-- INPUT DATA --
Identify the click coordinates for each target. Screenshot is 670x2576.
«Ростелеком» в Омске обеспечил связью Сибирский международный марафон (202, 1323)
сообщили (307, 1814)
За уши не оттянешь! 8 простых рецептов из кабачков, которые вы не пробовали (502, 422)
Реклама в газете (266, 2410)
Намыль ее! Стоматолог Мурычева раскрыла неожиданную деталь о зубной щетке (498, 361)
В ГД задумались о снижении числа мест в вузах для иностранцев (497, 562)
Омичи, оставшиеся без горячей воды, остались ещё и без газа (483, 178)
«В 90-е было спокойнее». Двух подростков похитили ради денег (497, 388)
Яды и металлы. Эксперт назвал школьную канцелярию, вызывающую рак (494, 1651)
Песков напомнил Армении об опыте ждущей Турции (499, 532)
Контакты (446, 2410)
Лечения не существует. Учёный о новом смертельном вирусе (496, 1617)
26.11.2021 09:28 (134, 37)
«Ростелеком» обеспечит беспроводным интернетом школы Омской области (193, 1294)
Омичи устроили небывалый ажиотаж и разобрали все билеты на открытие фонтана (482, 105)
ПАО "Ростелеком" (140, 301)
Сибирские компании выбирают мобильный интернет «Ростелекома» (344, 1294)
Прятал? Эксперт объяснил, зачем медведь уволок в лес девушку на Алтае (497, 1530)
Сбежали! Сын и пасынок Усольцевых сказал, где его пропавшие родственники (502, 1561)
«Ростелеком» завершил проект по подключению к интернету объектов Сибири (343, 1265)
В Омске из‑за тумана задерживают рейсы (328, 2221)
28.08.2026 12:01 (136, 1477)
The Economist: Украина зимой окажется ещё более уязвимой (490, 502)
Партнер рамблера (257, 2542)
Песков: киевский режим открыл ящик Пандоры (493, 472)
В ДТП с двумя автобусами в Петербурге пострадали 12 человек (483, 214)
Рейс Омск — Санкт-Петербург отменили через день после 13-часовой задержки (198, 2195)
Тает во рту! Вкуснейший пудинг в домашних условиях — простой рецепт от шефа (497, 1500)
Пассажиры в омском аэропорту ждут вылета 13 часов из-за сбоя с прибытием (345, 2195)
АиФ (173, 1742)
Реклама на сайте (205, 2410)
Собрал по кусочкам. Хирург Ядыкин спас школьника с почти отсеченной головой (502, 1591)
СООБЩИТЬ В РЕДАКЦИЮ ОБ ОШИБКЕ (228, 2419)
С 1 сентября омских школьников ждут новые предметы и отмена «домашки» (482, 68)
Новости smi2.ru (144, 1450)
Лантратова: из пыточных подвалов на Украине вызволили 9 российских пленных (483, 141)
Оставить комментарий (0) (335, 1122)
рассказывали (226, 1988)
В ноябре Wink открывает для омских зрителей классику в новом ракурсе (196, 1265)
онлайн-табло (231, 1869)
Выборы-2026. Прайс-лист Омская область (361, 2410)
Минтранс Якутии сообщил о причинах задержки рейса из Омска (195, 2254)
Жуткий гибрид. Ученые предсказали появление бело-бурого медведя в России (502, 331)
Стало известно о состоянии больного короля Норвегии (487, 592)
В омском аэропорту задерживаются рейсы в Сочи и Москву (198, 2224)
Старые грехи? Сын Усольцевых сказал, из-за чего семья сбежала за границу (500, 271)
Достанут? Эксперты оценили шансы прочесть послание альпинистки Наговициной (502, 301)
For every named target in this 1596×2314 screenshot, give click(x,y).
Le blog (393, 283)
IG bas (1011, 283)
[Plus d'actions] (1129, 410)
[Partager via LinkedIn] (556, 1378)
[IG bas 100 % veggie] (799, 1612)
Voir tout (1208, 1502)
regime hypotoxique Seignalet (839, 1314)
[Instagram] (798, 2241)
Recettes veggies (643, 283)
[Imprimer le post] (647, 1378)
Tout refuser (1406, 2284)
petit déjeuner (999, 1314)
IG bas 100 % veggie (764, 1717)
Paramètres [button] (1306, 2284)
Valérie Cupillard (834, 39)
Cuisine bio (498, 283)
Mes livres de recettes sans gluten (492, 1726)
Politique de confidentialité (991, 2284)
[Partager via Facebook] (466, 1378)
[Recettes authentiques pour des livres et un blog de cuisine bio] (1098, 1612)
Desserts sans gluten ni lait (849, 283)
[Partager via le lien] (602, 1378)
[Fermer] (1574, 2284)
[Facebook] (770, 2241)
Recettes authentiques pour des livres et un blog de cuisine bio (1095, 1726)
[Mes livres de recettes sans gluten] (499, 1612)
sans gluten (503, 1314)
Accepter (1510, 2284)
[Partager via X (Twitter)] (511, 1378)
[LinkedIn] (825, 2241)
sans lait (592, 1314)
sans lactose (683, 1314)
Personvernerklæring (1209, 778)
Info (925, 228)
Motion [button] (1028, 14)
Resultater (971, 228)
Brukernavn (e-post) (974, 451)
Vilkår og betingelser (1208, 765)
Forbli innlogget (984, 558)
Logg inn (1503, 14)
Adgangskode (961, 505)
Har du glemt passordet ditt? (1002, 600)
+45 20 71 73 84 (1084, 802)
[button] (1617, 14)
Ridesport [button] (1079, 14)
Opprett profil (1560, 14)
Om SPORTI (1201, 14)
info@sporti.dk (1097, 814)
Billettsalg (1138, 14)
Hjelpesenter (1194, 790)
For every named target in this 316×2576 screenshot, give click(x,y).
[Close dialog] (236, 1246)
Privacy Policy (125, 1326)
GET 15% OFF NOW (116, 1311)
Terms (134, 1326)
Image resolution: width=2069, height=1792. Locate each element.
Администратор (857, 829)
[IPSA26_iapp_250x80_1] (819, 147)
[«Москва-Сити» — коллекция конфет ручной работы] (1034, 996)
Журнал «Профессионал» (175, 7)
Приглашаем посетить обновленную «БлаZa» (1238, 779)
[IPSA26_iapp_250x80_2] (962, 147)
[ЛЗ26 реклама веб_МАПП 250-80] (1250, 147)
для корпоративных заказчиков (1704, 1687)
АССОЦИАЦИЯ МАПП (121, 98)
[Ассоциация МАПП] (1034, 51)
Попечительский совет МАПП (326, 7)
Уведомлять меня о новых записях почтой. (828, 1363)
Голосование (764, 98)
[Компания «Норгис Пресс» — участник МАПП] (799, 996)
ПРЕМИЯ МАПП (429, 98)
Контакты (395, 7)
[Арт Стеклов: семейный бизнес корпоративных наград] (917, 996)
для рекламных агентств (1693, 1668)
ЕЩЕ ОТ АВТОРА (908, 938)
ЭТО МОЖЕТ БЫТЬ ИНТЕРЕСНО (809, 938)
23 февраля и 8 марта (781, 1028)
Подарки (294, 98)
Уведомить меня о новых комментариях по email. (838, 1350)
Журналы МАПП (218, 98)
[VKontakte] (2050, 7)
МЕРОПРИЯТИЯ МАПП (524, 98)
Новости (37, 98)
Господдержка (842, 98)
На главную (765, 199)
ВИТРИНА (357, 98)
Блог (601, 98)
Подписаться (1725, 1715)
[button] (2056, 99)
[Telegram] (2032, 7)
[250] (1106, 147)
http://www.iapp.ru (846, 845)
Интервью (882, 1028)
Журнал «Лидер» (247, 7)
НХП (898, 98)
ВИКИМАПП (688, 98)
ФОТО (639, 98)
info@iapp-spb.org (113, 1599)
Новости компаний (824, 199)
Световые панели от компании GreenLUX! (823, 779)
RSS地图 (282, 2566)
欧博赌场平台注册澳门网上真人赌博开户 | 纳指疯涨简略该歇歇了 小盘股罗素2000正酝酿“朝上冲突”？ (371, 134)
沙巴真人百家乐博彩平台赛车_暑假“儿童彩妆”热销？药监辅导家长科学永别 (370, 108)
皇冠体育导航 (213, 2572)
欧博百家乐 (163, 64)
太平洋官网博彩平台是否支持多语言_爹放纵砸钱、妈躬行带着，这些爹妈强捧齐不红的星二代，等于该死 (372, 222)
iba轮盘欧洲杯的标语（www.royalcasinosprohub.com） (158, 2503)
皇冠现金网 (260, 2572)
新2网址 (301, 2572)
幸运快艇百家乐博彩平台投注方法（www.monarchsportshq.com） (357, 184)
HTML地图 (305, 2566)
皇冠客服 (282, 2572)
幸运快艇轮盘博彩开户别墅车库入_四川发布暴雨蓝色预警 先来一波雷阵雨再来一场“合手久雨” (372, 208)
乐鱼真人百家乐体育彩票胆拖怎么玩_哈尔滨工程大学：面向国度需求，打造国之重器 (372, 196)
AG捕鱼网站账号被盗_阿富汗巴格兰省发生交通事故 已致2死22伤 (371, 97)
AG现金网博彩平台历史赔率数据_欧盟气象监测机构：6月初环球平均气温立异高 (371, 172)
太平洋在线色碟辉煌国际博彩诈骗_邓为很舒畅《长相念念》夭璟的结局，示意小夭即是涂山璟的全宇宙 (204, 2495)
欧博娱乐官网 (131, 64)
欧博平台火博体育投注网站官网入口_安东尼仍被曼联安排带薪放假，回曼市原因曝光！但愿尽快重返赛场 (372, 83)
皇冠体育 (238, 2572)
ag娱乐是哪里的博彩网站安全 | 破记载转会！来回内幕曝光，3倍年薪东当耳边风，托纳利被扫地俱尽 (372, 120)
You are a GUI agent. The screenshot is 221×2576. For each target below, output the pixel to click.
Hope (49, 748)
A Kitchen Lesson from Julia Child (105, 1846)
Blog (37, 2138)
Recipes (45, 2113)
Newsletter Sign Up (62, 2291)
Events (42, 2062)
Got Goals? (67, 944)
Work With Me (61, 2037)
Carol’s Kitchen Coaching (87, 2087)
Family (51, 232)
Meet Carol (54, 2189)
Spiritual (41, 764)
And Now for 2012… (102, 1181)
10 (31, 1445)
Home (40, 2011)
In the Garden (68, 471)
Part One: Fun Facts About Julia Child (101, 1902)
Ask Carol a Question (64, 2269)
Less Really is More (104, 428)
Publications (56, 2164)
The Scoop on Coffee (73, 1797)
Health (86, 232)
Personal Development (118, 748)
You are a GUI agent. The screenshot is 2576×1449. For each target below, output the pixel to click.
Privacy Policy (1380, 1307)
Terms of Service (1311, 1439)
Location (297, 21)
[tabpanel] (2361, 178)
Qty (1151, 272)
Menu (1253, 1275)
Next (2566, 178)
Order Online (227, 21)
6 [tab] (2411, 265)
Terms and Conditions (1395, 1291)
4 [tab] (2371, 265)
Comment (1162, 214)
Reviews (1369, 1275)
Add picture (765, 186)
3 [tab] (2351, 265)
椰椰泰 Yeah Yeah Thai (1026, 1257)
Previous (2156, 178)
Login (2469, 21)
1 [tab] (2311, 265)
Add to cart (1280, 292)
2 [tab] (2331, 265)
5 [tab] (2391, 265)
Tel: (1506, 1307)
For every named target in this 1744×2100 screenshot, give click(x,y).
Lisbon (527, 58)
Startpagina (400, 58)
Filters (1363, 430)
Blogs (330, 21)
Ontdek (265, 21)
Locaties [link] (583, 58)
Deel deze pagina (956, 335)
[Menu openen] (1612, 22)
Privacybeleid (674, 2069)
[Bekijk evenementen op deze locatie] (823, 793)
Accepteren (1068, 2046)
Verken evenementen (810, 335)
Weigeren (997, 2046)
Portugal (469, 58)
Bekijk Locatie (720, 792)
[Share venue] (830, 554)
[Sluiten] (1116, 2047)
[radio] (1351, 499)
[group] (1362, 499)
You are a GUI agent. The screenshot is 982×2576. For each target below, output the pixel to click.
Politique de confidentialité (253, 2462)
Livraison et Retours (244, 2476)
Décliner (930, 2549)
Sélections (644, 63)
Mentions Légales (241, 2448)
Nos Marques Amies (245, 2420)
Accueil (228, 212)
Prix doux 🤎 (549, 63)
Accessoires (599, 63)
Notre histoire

-- ASSIGNMENT --
Everything above from the line containing "Яды и металлы." down to the line containing "Старые грехи? Сын" should be copied exactly, both end lines included, and nothing else.

-- EXERCISE SOLUTION --
Яды и металлы. Эксперт назвал школьную канцелярию, вызывающую рак (494, 1651)
Песков напомнил Армении об опыте ждущей Турции (499, 532)
Контакты (446, 2410)
Лечения не существует. Учёный о новом смертельном вирусе (496, 1617)
26.11.2021 09:28 (134, 37)
«Ростелеком» обеспечит беспроводным интернетом школы Омской области (193, 1294)
Омичи устроили небывалый ажиотаж и разобрали все билеты на открытие фонтана (482, 105)
ПАО "Ростелеком" (140, 301)
Сибирские компании выбирают мобильный интернет «Ростелекома» (344, 1294)
Прятал? Эксперт объяснил, зачем медведь уволок в лес девушку на Алтае (497, 1530)
Сбежали! Сын и пасынок Усольцевых сказал, где его пропавшие родственники (502, 1561)
«Ростелеком» завершил проект по подключению к интернету объектов Сибири (343, 1265)
В Омске из‑за тумана задерживают рейсы (328, 2221)
28.08.2026 12:01 (136, 1477)
The Economist: Украина зимой окажется ещё более уязвимой (490, 502)
Партнер рамблера (257, 2542)
Песков: киевский режим открыл ящик Пандоры (493, 472)
В ДТП с двумя автобусами в Петербурге пострадали 12 человек (483, 214)
Рейс Омск — Санкт-Петербург отменили через день после 13-часовой задержки (198, 2195)
Тает во рту! Вкуснейший пудинг в домашних условиях — простой рецепт от шефа (497, 1500)
Пассажиры в омском аэропорту ждут вылета 13 часов из-за сбоя с прибытием (345, 2195)
АиФ (173, 1742)
Реклама на сайте (205, 2410)
Собрал по кусочкам. Хирург Ядыкин спас школьника с почти отсеченной головой (502, 1591)
СООБЩИТЬ В РЕДАКЦИЮ ОБ ОШИБКЕ (228, 2419)
С 1 сентября омских школьников ждут новые предметы и отмена «домашки» (482, 68)
Новости smi2.ru (144, 1450)
Лантратова: из пыточных подвалов на Украине вызволили 9 российских пленных (483, 141)
Оставить комментарий (0) (335, 1122)
рассказывали (226, 1988)
В ноябре Wink открывает для омских зрителей классику в новом ракурсе (196, 1265)
онлайн-табло (231, 1869)
Выборы-2026. Прайс-лист Омская область (361, 2410)
Минтранс Якутии сообщил о причинах задержки рейса из Омска (195, 2254)
Жуткий гибрид. Ученые предсказали появление бело-бурого медведя в России (502, 331)
Стало известно о состоянии больного короля Норвегии (487, 592)
В омском аэропорту задерживаются рейсы в Сочи и Москву (198, 2224)
Старые грехи? Сын Усольцевых сказал, из-за чего семья сбежала за границу (500, 271)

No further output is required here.